Pick out each line below containing "computer".

------ Supplied entries ------

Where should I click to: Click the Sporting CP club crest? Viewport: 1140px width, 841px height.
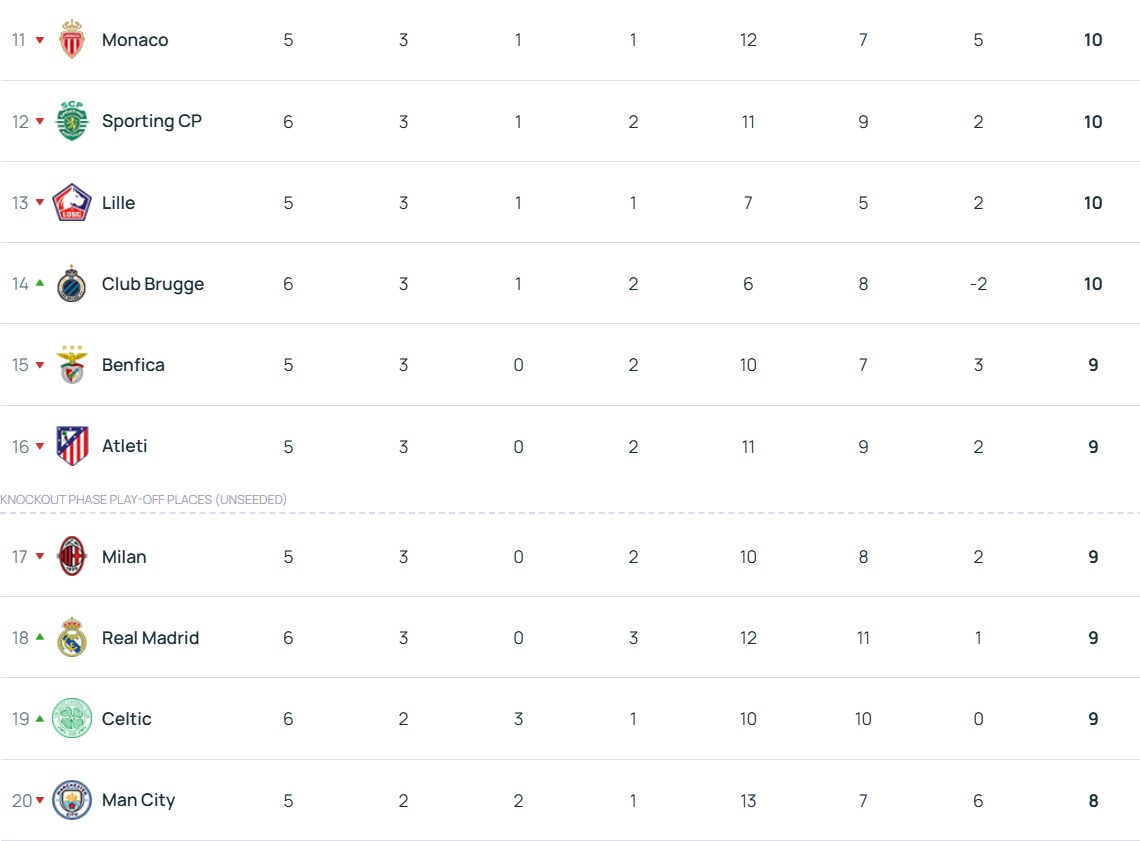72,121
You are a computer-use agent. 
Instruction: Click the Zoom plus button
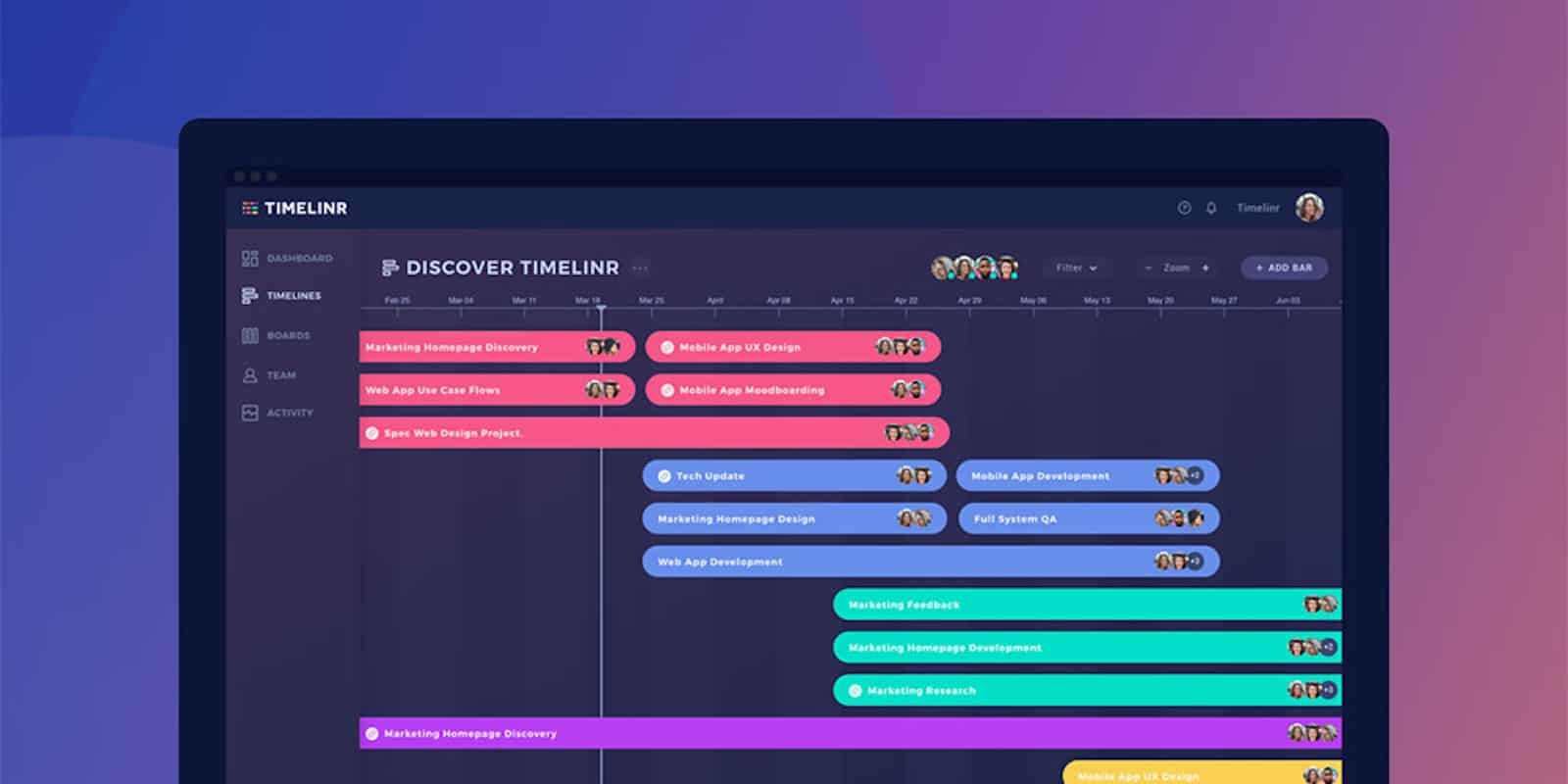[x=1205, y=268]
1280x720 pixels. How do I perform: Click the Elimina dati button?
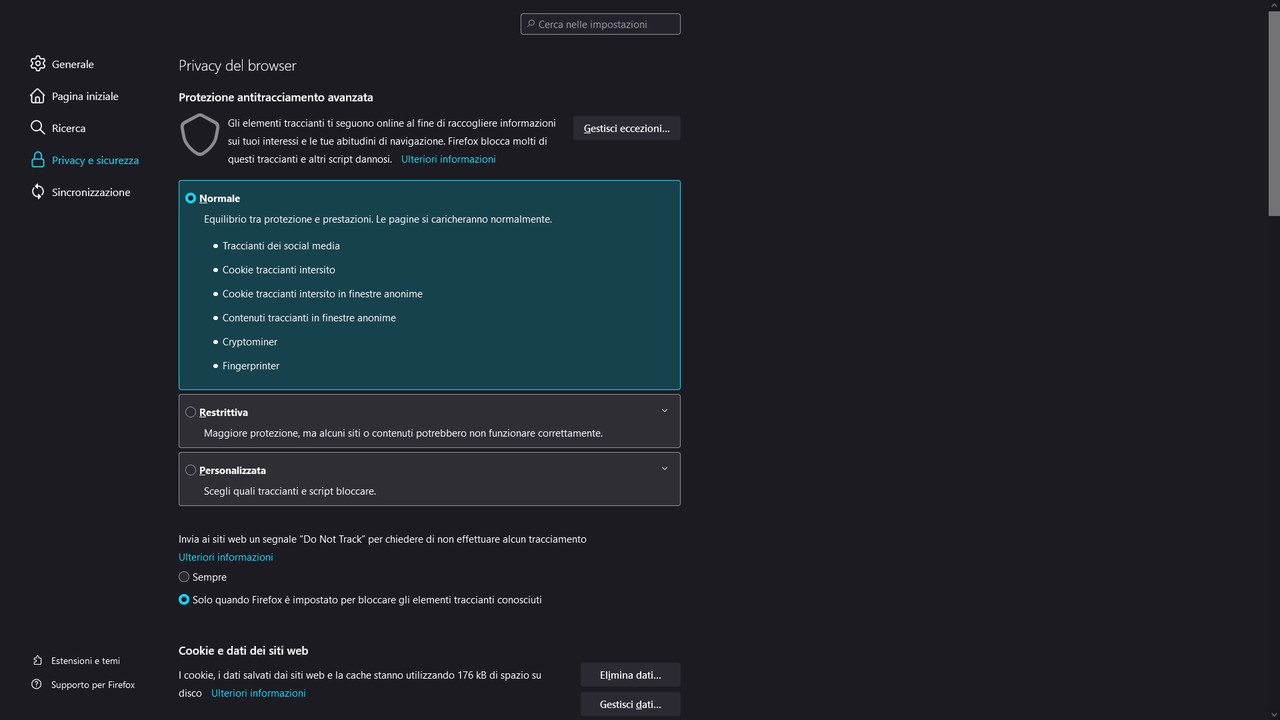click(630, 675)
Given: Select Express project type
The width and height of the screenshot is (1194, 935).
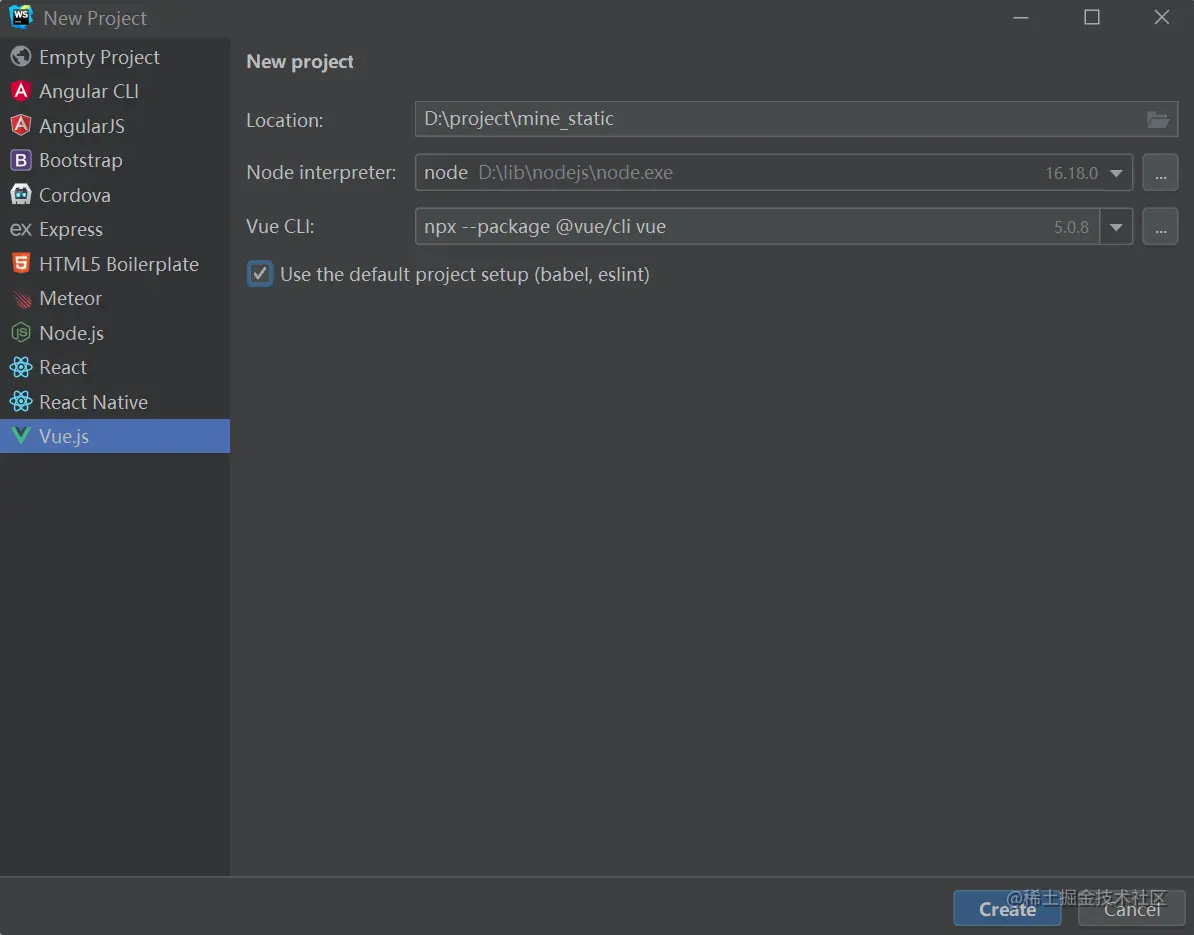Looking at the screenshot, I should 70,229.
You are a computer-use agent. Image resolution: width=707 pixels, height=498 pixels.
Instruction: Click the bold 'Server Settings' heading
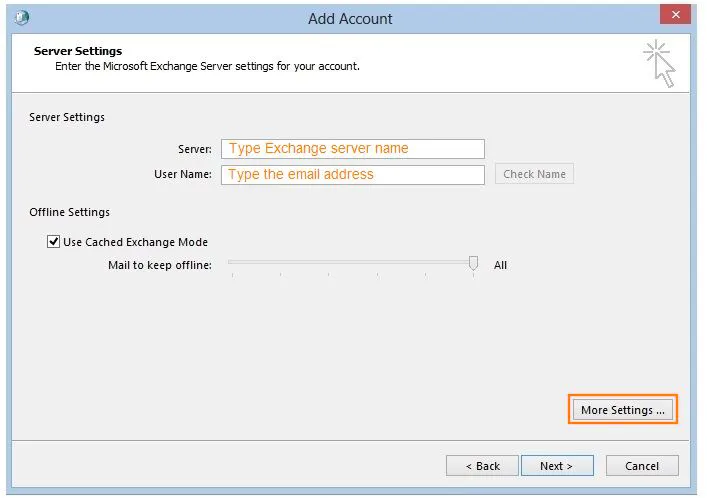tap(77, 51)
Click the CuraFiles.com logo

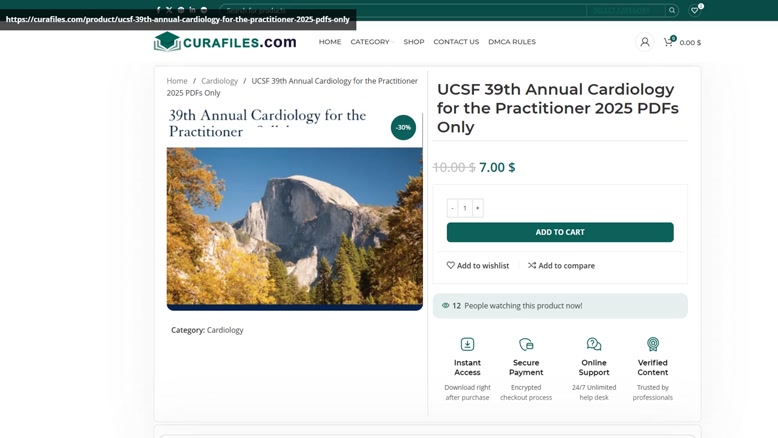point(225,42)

------

= Solution =
You are a computer-use agent. 
You are a computer-use agent. Image resolution: width=707 pixels, height=498 pixels.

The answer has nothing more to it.